*** Opening Extracted data ***

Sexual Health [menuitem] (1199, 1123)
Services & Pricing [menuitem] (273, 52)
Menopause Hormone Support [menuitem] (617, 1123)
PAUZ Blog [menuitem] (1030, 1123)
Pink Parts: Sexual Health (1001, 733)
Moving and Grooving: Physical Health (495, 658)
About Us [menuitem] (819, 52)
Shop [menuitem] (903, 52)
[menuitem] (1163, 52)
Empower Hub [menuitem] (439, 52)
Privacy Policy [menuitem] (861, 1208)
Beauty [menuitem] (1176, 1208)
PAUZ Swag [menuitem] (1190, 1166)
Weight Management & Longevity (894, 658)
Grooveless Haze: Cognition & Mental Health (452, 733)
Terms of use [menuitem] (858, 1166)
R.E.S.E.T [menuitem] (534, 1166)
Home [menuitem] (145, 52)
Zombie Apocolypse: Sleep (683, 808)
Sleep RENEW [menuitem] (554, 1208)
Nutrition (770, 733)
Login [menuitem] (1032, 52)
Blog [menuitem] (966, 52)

*** Closing Extracted data ***
*** Opening Extracted data ***

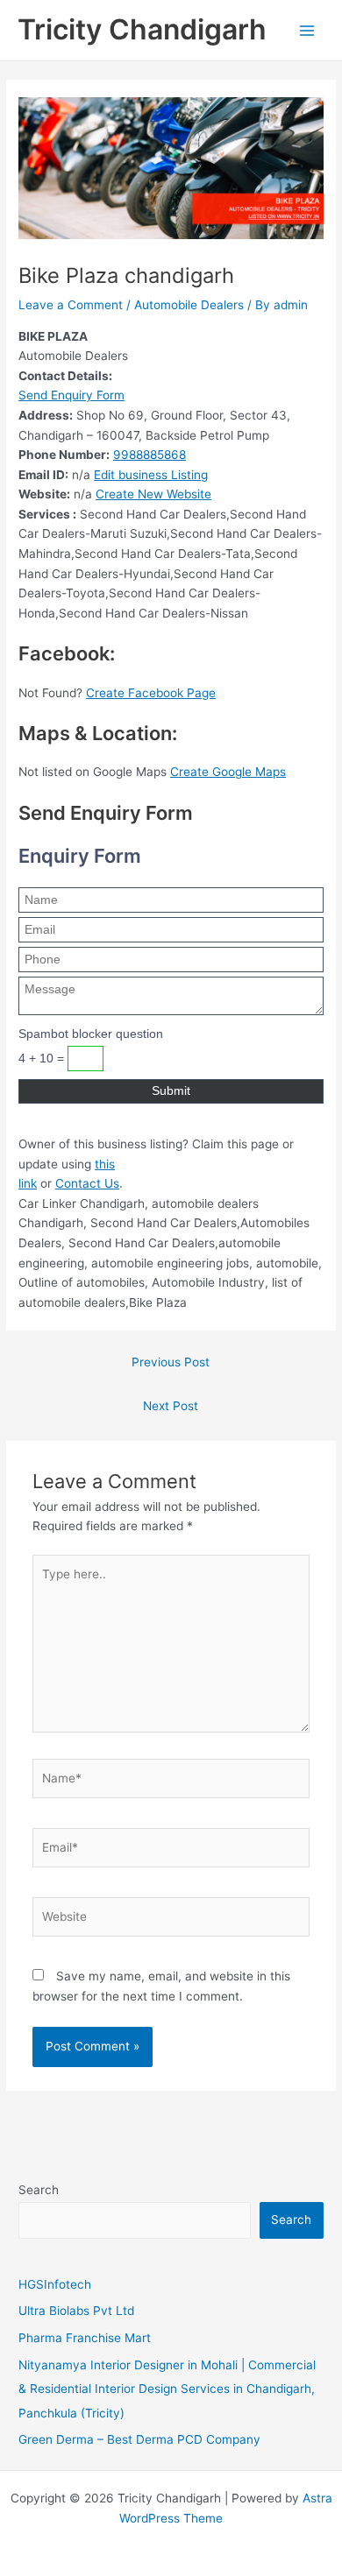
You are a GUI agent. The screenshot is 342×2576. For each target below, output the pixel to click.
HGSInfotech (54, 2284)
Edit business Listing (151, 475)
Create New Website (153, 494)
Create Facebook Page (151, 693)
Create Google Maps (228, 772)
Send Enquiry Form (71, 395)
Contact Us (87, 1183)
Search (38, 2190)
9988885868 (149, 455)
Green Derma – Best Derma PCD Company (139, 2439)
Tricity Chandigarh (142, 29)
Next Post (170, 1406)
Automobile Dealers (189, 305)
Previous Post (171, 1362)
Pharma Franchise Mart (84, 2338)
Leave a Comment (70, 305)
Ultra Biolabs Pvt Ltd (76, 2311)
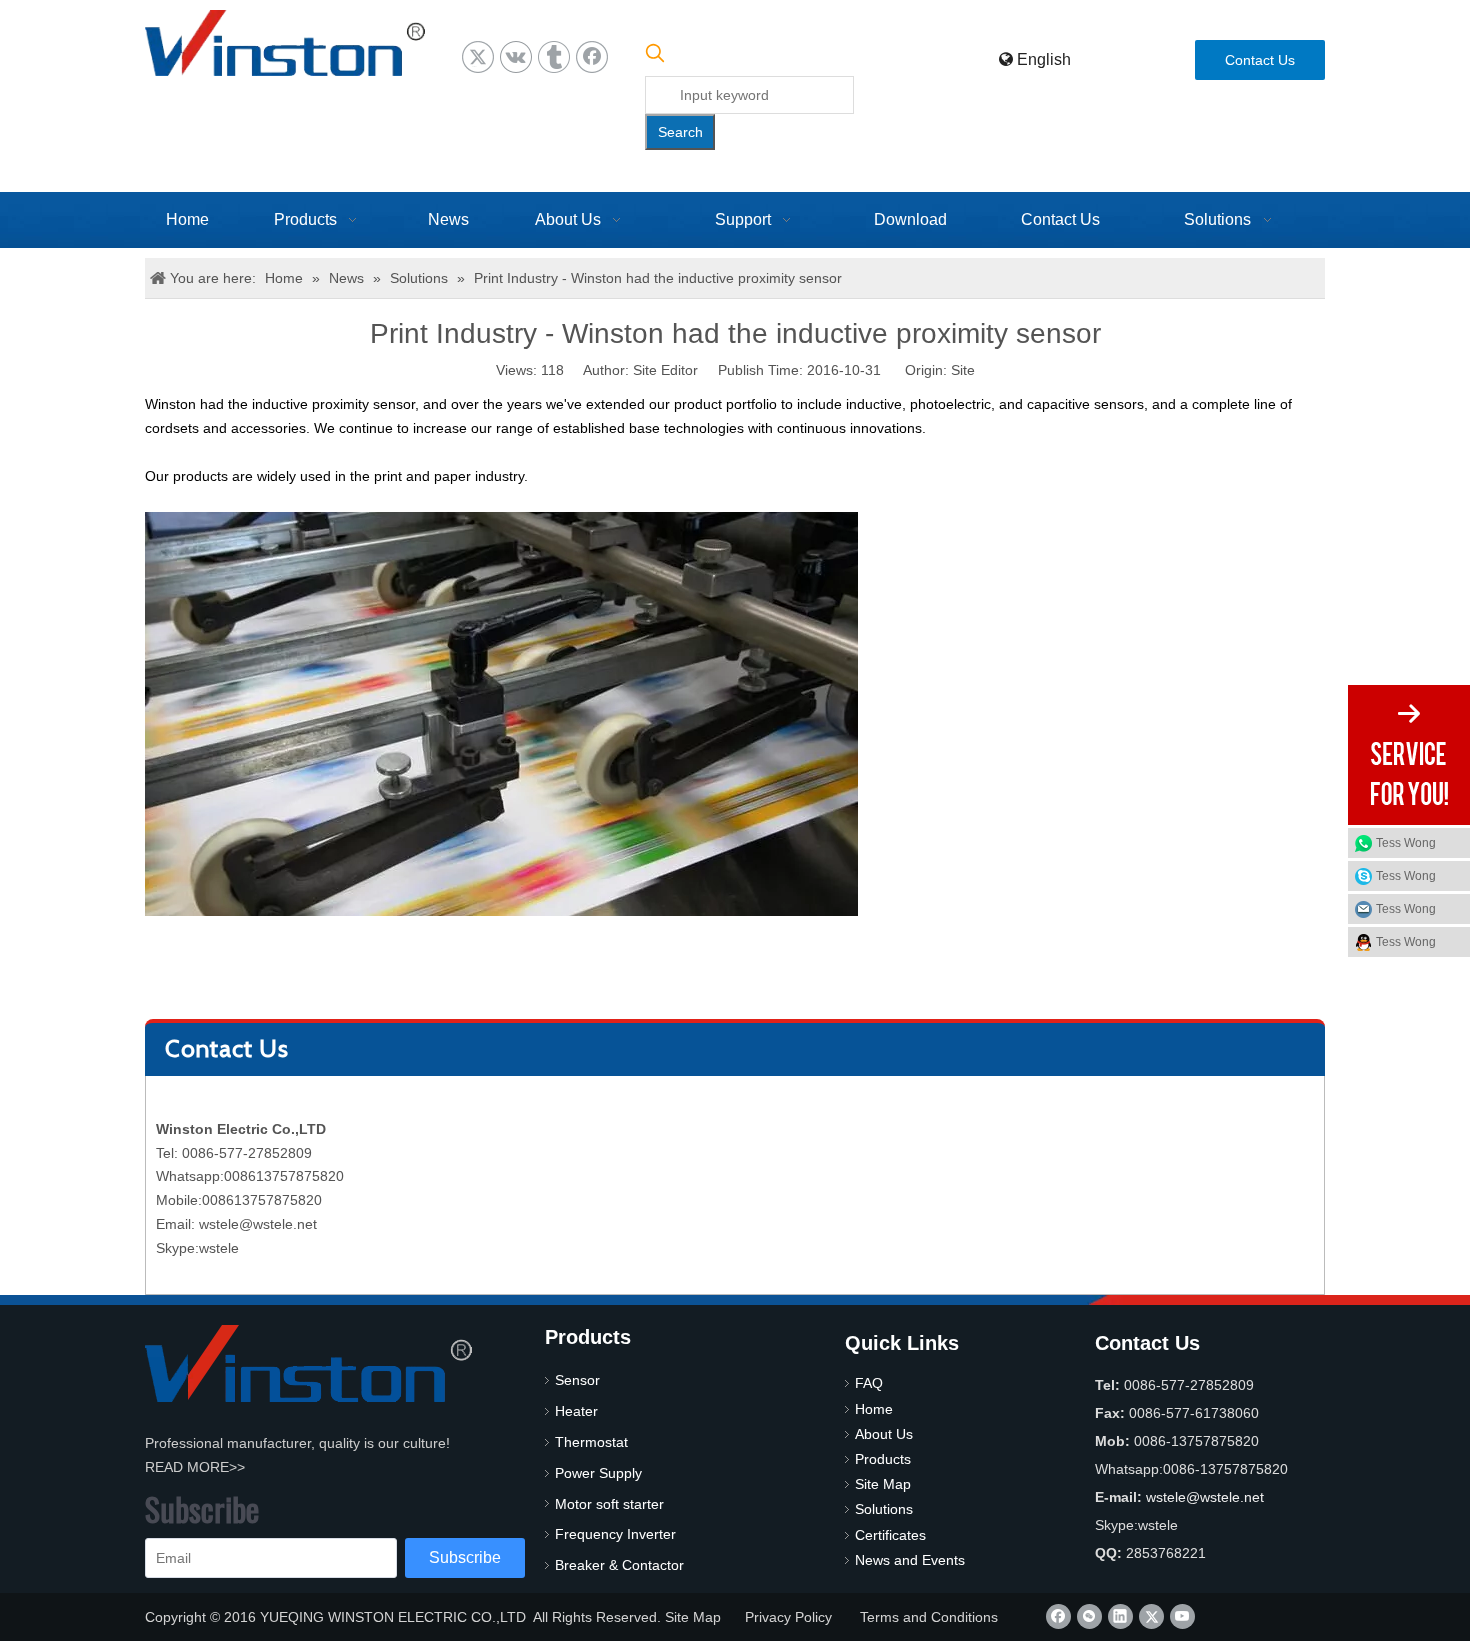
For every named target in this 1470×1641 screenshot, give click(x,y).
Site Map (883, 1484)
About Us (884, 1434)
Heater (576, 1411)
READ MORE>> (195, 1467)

*** Closing Extracted data ***

Work to complete =>
Within the listing above, print exactly the stretch beginning at the line that contains "Tricity Chandigarh (142, 29)" and finishing at the line that contains "READ MORE>> (195, 1467)", ends kept, pictures left out, and nothing more.

Written answer =>
Tricity Chandigarh (142, 29)
Next Post (170, 1406)
Automobile Dealers (189, 305)
Previous Post (171, 1362)
Pharma Franchise Mart (84, 2338)
Leave a Comment (70, 305)
Ultra Biolabs Pvt Ltd (76, 2311)
For every named target in this 1470×1641 screenshot, give click(x,y).
Site Map (883, 1484)
About Us (884, 1434)
Heater (576, 1411)
READ MORE>> (195, 1467)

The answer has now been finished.